I really appreciate you sharing all these stories with us. Mostly because you set a great example within them...depending on God. Also people can pray for the things you share.
Near the end of my senior year of college I also celebrated a year of being single. I took that year and really focused on building up the guys in my life. They all have grown so much and one of them decided to join me at SBTS. Woo Hoo! Our God is an awesome God!
It seems that God has really made some big changes in your life. It is exciting to know that in the end it is all for good.
Jen - it has been an honor to learn alongside you this past year how desperately we need and depend on the Lord for every breath, every decision, every joy, every heartbreak... every moment. I have so cherished your friendship and encouragement... and admonishment at times when I have needed it. I too look forward to this next year and I am excited about what the Lord is going to do in your life. And thank you for celebrating with me as I am entering into a new season... Bridezilla WILL be vanquished soon!

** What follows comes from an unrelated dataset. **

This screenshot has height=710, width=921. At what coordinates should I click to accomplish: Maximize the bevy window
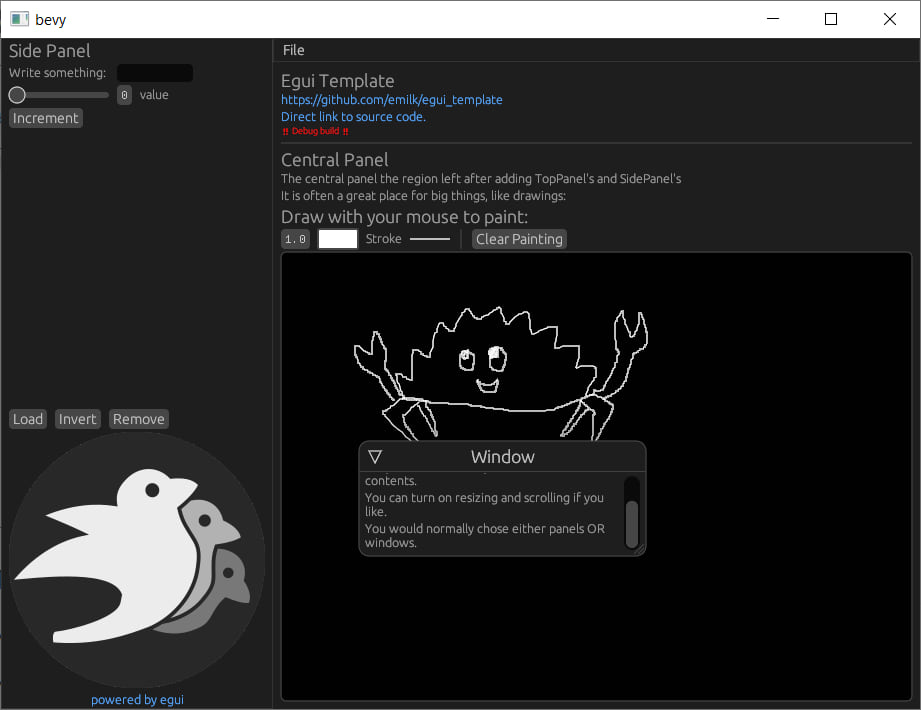tap(831, 19)
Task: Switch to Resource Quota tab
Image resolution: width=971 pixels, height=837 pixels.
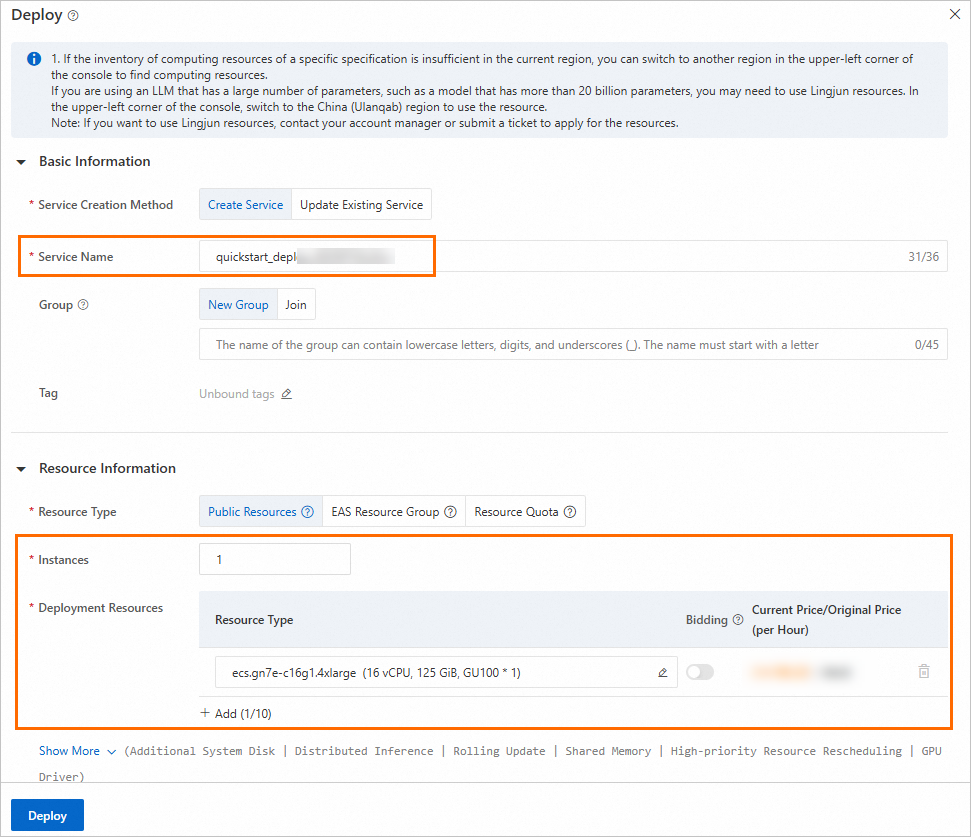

I do admire and cherish you, dear friend... and thanks for singing to me this morning in the bathroom as we were getting ready. :) I love you, Jenny-wenny-benny-schmenny-poo!!
Jen, I was sort of there to see you go through this past eventful year. I praise God for your testimony of His great love for His children. reading this post was like reading my own life this past year. well, somewhat similar. with all that has taken place (minus the details now) in my life, I, too, have grown more and more aware everyday of my dire need of His grace. I'm constantly struggling to submit to Him, surrender my all to Him, rely on Him and seek His kingdom and righteousness first. I want to give you a hearty "amen" to your praises to our awesome, wonderful God, who is completely wise, sovereign and love.